Go through the material line by line. Say how many lines contain the word "Type", and give nothing more.
*** DATA EXTRACTS
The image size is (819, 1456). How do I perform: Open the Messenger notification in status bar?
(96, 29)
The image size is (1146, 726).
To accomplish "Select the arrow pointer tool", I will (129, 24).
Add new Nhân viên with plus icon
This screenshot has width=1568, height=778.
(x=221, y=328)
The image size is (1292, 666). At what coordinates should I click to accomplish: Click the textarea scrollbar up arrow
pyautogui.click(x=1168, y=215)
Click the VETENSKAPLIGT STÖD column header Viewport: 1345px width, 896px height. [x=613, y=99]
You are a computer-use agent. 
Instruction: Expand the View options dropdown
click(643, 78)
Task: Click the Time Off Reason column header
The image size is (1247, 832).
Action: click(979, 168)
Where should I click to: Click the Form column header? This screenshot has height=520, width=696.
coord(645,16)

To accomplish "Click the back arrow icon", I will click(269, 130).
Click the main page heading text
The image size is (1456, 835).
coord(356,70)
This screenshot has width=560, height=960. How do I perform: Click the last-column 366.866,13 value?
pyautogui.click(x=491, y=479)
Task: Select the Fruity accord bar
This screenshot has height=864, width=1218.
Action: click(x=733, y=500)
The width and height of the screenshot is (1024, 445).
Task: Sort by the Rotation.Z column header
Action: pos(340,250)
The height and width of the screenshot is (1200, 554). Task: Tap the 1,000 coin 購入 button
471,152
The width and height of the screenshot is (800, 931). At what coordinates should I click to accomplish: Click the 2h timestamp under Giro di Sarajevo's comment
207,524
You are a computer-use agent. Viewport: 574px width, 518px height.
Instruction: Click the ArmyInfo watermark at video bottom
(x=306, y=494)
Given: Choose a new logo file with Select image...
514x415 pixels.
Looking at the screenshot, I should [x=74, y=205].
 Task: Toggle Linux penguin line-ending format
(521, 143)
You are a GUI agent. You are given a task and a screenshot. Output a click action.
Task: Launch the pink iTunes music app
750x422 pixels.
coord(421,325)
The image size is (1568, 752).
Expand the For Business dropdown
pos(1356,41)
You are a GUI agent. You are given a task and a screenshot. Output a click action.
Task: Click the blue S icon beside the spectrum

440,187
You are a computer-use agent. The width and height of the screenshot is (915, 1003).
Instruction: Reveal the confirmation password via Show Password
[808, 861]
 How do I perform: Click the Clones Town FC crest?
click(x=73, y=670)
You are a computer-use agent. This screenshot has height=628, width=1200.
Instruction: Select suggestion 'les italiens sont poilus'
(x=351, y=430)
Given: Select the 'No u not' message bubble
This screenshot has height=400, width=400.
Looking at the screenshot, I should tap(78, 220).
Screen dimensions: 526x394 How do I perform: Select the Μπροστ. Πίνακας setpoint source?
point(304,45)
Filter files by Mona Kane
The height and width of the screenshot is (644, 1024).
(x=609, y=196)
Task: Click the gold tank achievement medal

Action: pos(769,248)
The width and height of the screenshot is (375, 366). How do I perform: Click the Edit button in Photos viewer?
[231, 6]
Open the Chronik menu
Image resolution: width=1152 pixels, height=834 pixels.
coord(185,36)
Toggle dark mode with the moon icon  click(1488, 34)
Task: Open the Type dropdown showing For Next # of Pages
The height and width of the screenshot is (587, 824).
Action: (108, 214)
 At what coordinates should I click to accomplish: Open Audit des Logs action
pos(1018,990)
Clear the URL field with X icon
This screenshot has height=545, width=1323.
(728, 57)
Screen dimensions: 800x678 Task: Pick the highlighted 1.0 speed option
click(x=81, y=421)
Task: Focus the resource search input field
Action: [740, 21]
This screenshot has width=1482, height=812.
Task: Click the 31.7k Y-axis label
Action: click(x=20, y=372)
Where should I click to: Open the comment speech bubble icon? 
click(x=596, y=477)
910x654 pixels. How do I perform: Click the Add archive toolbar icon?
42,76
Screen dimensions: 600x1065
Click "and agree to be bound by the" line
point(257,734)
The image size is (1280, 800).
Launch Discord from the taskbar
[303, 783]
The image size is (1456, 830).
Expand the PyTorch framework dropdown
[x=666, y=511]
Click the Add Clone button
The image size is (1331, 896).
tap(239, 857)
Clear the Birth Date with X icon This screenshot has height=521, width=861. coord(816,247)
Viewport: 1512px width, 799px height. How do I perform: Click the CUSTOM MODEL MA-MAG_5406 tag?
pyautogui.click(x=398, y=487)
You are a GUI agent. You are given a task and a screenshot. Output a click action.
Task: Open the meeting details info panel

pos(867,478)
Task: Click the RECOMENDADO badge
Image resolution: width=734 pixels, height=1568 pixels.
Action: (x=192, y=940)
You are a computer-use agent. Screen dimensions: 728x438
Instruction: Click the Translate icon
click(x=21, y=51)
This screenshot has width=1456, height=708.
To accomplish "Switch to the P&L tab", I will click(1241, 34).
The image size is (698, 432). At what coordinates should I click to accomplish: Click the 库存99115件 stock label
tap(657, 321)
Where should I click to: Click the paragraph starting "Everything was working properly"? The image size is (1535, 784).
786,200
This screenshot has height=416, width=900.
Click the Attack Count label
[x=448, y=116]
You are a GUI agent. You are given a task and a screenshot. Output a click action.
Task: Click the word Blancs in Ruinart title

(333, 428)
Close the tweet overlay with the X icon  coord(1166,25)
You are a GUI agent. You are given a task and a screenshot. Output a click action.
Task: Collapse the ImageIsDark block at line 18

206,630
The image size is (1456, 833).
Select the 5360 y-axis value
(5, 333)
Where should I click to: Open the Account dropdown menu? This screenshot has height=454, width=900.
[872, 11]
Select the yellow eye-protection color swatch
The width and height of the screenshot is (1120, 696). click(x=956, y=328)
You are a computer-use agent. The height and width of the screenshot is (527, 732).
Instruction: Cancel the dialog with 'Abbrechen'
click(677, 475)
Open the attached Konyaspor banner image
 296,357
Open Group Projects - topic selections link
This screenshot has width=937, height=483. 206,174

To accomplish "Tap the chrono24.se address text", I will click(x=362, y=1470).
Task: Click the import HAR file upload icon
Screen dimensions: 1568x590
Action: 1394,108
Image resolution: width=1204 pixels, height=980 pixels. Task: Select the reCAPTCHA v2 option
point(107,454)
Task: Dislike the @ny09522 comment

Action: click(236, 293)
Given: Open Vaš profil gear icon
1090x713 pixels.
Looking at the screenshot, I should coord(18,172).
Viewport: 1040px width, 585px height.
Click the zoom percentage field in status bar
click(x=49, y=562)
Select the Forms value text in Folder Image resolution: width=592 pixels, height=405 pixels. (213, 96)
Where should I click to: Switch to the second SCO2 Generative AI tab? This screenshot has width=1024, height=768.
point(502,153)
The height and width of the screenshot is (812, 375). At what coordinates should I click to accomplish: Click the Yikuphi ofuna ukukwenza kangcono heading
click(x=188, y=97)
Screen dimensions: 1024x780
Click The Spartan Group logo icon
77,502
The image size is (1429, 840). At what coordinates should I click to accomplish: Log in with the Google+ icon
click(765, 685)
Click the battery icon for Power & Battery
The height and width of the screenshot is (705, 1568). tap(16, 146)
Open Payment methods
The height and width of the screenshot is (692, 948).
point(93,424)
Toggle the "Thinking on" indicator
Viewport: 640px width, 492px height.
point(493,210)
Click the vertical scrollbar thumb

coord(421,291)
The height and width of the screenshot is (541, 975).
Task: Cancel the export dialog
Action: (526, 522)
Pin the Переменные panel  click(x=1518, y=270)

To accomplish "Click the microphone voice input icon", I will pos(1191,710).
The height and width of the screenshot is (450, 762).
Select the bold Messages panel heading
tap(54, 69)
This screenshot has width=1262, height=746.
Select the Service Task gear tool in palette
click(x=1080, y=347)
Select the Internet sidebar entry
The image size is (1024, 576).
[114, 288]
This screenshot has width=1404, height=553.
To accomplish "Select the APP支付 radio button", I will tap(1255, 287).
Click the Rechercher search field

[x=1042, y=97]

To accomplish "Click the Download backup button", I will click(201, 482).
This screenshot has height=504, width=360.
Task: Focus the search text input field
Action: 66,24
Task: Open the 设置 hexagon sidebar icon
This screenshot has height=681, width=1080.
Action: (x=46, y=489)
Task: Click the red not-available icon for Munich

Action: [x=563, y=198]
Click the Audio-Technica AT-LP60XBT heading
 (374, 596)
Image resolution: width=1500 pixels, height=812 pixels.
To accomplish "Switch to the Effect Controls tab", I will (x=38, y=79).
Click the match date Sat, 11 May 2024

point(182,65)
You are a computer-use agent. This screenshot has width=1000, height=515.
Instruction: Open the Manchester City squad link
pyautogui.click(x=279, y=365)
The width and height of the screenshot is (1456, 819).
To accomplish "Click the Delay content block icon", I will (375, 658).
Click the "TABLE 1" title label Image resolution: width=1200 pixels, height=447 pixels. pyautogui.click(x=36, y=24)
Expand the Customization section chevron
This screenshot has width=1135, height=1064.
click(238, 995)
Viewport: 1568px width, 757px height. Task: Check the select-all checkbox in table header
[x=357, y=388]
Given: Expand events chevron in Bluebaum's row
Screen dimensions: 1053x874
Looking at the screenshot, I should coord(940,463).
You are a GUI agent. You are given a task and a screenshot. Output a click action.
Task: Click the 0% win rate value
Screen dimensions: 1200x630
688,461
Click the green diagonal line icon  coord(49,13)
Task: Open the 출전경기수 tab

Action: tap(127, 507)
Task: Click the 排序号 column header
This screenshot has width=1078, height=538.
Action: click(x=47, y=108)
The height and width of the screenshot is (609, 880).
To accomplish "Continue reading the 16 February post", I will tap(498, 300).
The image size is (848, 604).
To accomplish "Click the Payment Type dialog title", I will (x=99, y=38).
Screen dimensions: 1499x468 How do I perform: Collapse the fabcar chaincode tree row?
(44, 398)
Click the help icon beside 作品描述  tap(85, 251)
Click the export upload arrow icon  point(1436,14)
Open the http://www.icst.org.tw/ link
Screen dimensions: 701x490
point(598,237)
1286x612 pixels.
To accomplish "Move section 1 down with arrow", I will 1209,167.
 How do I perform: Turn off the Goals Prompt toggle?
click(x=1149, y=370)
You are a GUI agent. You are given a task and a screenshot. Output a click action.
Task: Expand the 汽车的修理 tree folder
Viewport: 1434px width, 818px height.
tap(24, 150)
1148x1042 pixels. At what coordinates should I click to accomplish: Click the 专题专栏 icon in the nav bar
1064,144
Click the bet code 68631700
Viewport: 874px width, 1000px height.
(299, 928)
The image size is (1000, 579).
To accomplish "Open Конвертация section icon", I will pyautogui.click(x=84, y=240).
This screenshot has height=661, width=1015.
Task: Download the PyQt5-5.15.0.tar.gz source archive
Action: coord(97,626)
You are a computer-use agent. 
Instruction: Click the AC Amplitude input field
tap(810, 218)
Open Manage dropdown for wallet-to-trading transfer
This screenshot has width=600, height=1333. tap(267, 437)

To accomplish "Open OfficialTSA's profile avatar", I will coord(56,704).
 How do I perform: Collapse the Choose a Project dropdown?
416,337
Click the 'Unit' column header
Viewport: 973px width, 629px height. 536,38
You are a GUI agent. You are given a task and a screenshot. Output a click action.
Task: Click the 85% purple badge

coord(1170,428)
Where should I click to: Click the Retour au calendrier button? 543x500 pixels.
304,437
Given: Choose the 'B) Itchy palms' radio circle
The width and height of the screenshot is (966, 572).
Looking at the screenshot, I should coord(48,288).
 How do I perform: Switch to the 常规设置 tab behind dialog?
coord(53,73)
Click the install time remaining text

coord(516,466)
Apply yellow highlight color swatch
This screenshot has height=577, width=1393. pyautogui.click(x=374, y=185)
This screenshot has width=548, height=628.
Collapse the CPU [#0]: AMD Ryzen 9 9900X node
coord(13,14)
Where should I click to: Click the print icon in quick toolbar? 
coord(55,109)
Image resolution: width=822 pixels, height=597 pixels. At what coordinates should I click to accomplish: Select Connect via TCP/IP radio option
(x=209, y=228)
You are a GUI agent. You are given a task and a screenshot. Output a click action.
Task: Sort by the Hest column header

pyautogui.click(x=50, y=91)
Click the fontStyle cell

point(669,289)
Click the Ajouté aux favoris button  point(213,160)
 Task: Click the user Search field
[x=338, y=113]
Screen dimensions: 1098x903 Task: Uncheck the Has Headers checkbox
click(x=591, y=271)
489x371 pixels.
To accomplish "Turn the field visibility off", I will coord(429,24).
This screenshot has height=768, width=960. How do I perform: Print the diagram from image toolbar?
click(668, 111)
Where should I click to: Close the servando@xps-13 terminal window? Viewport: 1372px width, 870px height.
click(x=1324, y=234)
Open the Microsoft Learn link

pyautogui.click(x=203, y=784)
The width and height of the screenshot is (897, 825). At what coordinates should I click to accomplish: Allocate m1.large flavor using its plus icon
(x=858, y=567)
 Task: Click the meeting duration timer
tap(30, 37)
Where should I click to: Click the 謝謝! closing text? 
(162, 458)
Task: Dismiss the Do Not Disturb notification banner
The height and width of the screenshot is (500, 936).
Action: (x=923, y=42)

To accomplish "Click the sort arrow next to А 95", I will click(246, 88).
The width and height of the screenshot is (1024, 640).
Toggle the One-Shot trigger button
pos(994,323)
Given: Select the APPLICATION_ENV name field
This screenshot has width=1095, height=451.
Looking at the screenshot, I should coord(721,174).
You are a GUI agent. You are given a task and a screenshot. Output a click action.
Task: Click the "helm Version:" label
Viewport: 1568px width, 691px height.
******
ANSWER SECTION
2